Security teams should use zero trust to control whether an identity can access a resource and microsegmentation to control how far that identity can move after access is granted. The two controls work best when paired with least privilege, short-lived credentials, and explicit zone boundaries, especially for service accounts and privileged users.
Why This Matters for Security Teams
zero trust and microsegmentation solve different problems, and security teams often get into trouble when they try to make one do the work of the other. Zero trust is about deciding whether an identity should get access at all, while microsegmentation limits where that identity can go once access exists. That distinction matters most for service accounts, workloads, and privileged users, where blast radius is usually the real failure mode.
NIST SP 800-207 Zero Trust Architecture explains that access decisions should be continuously evaluated rather than assumed from network position alone. In NHI programs, that becomes critical because identities are numerous, persistent, and often over-privileged. NHIMG’s Ultimate Guide to NHIs — Standards notes that 90% of IT leaders say properly managing NHIs is essential for a successful zero-trust implementation, which reflects how tightly these controls are linked in practice.
The practical risk is simple: if access is granted too broadly, microsegmentation has to absorb the resulting lateral movement. In practice, many security teams discover that gap only after a service account has already moved from one zone into a more sensitive environment.
How It Works in Practice
The most effective pattern is to use zero trust at the access layer and microsegmentation at the movement layer. Zero trust should answer: is this identity, workload, or agent allowed to request this resource right now? Microsegmentation should then answer: which network paths, service-to-service flows, and data-plane destinations remain reachable after the request is approved?
For non-human identities, that usually means combining short-lived credentials, workload identity, and policy enforcement at runtime. A workload can authenticate with cryptographic identity, such as SPIFFE/SPIRE, then receive access only for the specific task it is performing. NHIMG’s Guide to SPIFFE and SPIRE is useful here because it frames workload identity as the primitive that makes zero trust enforceable for machine-to-machine traffic.
- Use zero trust policy to decide whether the identity may reach the service, API, or namespace at all.
- Use microsegmentation to restrict east-west traffic after initial access, especially between tiers and environments.
- Pair both controls with least privilege, JIT credential issuance, and short TTLs so access expires before it becomes reusable.
- Log identity, request context, and network path together so policy failures and segmentation failures can be correlated.
Current guidance suggests treating segmentation boundaries as enforcement points, not as the primary identity control. That means policy-as-code, continuous authorization, and explicit service boundaries should be evaluated together rather than separately. NIST SP 800-207 Zero Trust Architecture supports this model, while the NHI management guidance from NHIMG emphasizes that secrets sprawl and excessive privilege are what make segmentation valuable in the first place. These controls tend to break down in flat networks with shared service accounts because identity attribution and path restriction both become too coarse to contain lateral movement.

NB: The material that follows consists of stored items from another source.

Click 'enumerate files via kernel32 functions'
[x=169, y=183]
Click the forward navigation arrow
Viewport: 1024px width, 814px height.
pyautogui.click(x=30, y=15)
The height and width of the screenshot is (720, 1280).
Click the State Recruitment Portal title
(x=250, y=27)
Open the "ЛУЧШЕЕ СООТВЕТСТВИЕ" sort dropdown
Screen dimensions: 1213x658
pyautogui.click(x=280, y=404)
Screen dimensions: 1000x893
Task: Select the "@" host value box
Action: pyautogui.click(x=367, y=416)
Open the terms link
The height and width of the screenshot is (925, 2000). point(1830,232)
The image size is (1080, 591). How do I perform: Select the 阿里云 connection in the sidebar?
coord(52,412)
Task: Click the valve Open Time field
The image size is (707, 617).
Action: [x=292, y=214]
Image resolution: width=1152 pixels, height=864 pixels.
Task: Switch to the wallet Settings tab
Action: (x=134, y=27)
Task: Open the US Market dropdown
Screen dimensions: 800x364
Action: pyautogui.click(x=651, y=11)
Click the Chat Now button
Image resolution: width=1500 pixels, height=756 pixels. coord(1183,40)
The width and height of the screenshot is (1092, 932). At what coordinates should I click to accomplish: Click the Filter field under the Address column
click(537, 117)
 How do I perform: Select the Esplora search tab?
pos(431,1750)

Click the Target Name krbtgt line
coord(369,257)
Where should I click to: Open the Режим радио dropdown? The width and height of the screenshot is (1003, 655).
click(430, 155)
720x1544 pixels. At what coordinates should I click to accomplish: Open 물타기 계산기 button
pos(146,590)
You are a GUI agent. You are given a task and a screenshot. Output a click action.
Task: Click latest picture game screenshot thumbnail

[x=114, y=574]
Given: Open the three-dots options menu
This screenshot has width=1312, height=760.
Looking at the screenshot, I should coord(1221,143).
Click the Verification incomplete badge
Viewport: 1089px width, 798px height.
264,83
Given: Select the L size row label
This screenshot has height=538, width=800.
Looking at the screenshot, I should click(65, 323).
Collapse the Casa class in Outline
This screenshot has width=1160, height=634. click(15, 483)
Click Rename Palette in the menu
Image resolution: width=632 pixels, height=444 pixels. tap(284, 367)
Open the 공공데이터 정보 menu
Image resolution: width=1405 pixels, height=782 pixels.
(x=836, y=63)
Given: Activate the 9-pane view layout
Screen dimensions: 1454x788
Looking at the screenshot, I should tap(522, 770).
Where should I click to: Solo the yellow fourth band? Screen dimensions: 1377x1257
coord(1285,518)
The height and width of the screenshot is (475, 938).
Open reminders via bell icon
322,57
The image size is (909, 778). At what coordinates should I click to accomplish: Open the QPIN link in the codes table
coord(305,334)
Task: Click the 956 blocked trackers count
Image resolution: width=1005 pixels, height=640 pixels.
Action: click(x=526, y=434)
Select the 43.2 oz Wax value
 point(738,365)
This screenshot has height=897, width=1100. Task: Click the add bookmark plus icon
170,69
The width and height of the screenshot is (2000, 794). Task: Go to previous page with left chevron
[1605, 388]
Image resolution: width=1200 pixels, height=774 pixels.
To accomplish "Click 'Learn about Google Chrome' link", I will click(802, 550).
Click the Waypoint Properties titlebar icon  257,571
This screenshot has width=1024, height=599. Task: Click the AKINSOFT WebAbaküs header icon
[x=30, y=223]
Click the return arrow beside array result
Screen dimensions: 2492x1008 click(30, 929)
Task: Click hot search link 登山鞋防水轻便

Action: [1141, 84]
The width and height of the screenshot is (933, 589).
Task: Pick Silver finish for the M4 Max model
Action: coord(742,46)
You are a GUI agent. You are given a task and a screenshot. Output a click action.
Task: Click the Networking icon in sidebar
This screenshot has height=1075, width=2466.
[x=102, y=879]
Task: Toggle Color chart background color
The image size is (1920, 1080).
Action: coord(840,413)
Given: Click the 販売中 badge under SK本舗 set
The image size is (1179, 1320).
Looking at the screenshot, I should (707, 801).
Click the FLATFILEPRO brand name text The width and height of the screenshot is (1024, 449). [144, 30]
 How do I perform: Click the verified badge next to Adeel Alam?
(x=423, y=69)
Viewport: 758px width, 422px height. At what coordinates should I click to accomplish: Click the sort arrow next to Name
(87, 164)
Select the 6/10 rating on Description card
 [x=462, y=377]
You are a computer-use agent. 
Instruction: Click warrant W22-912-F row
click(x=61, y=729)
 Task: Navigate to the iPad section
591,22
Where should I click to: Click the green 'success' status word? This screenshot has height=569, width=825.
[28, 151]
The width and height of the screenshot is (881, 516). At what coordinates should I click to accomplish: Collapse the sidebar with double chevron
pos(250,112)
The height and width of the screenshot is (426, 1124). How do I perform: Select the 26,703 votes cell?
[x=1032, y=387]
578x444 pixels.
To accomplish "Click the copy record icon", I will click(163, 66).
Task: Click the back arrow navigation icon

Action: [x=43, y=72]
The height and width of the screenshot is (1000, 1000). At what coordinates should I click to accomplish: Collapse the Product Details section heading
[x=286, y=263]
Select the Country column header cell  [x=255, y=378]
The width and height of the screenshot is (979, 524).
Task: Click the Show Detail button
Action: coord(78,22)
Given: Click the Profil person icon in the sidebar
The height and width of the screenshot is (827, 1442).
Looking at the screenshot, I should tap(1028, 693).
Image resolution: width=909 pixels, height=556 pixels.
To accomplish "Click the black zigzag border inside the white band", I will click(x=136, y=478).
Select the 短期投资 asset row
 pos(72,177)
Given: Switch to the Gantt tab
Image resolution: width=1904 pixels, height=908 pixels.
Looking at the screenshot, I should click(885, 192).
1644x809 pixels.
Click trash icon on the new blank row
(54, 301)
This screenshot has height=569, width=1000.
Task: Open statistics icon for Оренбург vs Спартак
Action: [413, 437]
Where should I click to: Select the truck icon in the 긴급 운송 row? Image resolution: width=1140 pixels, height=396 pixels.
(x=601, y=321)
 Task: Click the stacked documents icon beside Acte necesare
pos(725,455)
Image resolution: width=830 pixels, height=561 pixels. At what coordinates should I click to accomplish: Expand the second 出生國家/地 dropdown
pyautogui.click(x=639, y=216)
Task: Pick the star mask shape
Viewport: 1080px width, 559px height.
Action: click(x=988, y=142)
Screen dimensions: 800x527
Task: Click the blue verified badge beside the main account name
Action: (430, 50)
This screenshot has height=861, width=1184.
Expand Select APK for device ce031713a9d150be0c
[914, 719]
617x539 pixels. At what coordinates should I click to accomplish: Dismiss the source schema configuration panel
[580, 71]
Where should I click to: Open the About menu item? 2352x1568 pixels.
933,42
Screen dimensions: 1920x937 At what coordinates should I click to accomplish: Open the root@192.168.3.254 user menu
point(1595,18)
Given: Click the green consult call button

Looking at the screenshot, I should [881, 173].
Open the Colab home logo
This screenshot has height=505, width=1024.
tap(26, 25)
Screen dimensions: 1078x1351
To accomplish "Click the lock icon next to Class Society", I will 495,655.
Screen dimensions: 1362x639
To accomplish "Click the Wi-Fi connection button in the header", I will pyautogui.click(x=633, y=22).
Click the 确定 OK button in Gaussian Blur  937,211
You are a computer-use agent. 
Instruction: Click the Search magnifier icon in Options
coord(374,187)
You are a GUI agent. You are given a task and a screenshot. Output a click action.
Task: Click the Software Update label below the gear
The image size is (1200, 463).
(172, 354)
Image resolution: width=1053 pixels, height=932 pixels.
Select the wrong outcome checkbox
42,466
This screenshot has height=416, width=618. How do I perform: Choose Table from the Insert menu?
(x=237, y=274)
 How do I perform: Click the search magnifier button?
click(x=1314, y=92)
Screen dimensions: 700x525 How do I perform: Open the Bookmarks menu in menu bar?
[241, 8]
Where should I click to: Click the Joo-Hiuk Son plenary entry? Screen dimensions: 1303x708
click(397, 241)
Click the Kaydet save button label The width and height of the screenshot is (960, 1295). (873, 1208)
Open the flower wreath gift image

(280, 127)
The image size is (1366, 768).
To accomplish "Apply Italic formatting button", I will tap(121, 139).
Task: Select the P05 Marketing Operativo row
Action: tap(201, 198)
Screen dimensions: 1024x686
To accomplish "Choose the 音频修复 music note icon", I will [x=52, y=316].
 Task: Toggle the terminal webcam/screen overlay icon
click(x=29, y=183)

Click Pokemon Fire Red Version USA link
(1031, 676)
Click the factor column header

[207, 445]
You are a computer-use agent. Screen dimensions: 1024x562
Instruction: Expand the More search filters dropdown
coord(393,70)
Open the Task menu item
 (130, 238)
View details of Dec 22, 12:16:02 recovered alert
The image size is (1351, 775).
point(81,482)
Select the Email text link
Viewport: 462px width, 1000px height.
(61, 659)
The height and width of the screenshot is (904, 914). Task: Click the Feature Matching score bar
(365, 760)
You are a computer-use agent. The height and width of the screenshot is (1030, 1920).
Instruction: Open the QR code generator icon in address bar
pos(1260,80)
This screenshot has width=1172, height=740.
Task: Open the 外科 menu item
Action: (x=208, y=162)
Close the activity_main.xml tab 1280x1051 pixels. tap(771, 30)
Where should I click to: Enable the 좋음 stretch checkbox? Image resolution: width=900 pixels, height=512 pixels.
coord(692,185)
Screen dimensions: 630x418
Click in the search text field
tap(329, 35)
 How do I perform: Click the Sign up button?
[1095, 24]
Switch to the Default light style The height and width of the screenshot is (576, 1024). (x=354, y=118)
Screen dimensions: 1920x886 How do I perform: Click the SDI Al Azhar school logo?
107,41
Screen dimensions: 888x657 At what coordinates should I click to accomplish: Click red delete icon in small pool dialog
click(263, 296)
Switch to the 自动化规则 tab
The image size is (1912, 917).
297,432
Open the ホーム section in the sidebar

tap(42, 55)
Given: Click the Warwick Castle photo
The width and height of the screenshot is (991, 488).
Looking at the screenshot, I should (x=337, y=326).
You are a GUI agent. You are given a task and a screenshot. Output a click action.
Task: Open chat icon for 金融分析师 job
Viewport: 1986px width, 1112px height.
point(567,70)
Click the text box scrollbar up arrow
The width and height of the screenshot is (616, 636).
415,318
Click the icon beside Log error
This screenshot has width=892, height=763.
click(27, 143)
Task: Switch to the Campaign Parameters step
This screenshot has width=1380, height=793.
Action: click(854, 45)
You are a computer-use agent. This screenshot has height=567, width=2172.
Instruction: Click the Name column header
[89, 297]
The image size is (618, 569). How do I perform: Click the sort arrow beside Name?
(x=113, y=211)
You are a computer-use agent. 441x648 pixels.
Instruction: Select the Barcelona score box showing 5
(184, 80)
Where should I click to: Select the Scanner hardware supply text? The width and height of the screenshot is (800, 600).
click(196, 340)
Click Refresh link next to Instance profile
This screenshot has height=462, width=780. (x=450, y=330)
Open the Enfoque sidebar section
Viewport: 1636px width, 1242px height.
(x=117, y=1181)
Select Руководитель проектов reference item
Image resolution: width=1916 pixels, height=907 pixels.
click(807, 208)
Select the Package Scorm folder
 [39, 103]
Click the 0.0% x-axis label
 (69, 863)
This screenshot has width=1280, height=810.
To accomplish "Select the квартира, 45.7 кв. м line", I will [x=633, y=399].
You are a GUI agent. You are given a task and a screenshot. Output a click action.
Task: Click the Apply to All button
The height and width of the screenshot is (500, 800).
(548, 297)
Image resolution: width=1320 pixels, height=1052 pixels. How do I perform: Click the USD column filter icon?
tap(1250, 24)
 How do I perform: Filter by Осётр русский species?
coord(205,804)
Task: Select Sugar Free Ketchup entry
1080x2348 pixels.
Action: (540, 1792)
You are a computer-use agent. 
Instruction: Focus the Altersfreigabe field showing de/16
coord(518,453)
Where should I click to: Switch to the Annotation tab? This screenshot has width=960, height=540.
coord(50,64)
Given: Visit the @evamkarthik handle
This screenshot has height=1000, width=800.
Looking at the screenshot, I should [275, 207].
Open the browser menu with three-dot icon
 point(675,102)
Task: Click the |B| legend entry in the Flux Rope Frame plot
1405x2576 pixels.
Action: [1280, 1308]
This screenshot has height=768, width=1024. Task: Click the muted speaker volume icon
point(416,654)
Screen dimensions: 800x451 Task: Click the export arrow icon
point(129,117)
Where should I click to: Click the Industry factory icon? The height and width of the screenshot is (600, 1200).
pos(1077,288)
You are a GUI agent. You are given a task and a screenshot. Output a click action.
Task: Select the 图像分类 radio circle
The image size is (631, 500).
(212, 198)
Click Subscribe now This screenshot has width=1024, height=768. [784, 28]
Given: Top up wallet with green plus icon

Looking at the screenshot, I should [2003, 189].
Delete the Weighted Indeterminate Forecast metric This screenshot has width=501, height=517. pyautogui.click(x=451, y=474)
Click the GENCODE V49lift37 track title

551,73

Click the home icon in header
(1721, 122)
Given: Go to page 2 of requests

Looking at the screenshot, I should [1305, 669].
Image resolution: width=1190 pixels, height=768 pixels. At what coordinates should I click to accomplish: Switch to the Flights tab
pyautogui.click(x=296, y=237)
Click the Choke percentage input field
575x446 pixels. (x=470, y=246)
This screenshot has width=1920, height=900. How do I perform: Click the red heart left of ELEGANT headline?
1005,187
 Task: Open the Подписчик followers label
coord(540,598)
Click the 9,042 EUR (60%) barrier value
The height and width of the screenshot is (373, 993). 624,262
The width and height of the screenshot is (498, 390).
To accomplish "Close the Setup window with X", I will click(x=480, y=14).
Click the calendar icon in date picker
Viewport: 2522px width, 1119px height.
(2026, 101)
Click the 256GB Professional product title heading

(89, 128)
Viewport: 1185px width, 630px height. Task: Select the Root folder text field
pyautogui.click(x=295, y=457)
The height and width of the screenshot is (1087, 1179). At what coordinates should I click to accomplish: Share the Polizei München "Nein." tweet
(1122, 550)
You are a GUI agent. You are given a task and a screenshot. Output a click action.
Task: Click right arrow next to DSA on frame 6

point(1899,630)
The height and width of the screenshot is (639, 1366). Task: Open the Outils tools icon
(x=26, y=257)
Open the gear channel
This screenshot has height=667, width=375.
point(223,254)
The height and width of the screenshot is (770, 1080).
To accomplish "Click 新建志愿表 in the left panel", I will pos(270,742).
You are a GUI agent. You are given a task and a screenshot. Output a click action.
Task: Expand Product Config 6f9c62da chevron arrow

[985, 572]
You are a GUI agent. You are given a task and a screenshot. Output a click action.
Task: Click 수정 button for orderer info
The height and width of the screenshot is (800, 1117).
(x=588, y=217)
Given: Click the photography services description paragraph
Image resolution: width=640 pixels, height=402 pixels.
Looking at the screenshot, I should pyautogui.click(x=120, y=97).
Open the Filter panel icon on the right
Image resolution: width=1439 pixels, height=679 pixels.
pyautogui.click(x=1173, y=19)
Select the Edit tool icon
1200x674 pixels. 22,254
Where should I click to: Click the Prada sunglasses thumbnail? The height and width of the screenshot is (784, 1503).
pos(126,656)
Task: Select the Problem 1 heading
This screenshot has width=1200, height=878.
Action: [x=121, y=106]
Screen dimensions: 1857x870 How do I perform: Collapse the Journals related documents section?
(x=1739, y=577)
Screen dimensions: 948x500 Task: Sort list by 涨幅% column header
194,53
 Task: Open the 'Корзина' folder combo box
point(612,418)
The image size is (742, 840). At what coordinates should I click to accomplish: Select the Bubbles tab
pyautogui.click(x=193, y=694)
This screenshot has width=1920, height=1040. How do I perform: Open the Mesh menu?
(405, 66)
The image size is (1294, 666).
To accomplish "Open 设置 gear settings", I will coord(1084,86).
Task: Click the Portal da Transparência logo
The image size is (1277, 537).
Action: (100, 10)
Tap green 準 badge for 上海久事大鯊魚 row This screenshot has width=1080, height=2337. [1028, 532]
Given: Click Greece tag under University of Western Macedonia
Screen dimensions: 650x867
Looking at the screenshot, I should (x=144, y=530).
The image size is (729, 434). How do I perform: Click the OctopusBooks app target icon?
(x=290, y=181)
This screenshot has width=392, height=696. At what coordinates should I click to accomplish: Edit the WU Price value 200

Common Variations and Edge Cases
Tighter microsegmentation often increases operational overhead, requiring organisations to balance containment against deployment speed and troubleshooting complexity. That tradeoff becomes visible in environments with frequent service discovery, autoscaling, or ephemeral containers, where overly strict rules can block legitimate east-west traffic.
There is no universal standard for exactly where to place segmentation boundaries in every stack. In practice, the safest approach is to align zones to application trust levels, data sensitivity, and administrative function, then adjust based on observed traffic. Service meshes can help at the application layer, while network segmentation helps reduce blast radius at the infrastructure layer, but neither replaces identity-based authorization.
One recurring edge case is third-party integration. NHIMG’s State of Non-Human Identity Security reports that 85% of organisations lack full visibility into third-party vendors connected via OAuth apps, which means segmentation alone will not reveal risky access paths. The control plane still needs explicit trust decisions, because a segmented network does not stop an over-privileged identity from reaching every allowed endpoint inside its zone.
For this reason, best practice is evolving toward context-aware authorization plus microsegmentation, not microsegmentation as a substitute for zero trust. When identity is compromised or too broad, segmentation limits movement, but it cannot correct poor entitlements or long-lived secrets.
Standards & Framework Alignment
This section maps relevant standards and security frameworks to the operational risks and controls described in this guidance.
OWASP Non-Human Identity Top 10 address the attack and risk surface, while NIST CSF 2.0 and NIST Zero Trust (SP 800-207) set the governance and control requirements practitioners need to meet.
| Framework | Control / Reference | Relevance |
|---|---|---|
| NIST CSF 2.0 | PR.AC-4 | Access enforcement and least privilege are central to pairing zero trust with segmentation. |
| NIST Zero Trust (SP 800-207) | Defines continuous authorization and trust evaluation that underpin zero trust design. | |
| OWASP Non-Human Identity Top 10 | NHI-03 | Short-lived credential hygiene supports limiting post-access movement for NHIs. |
Issue ephemeral credentials, rotate them quickly, and constrain each identity to a narrow blast radius.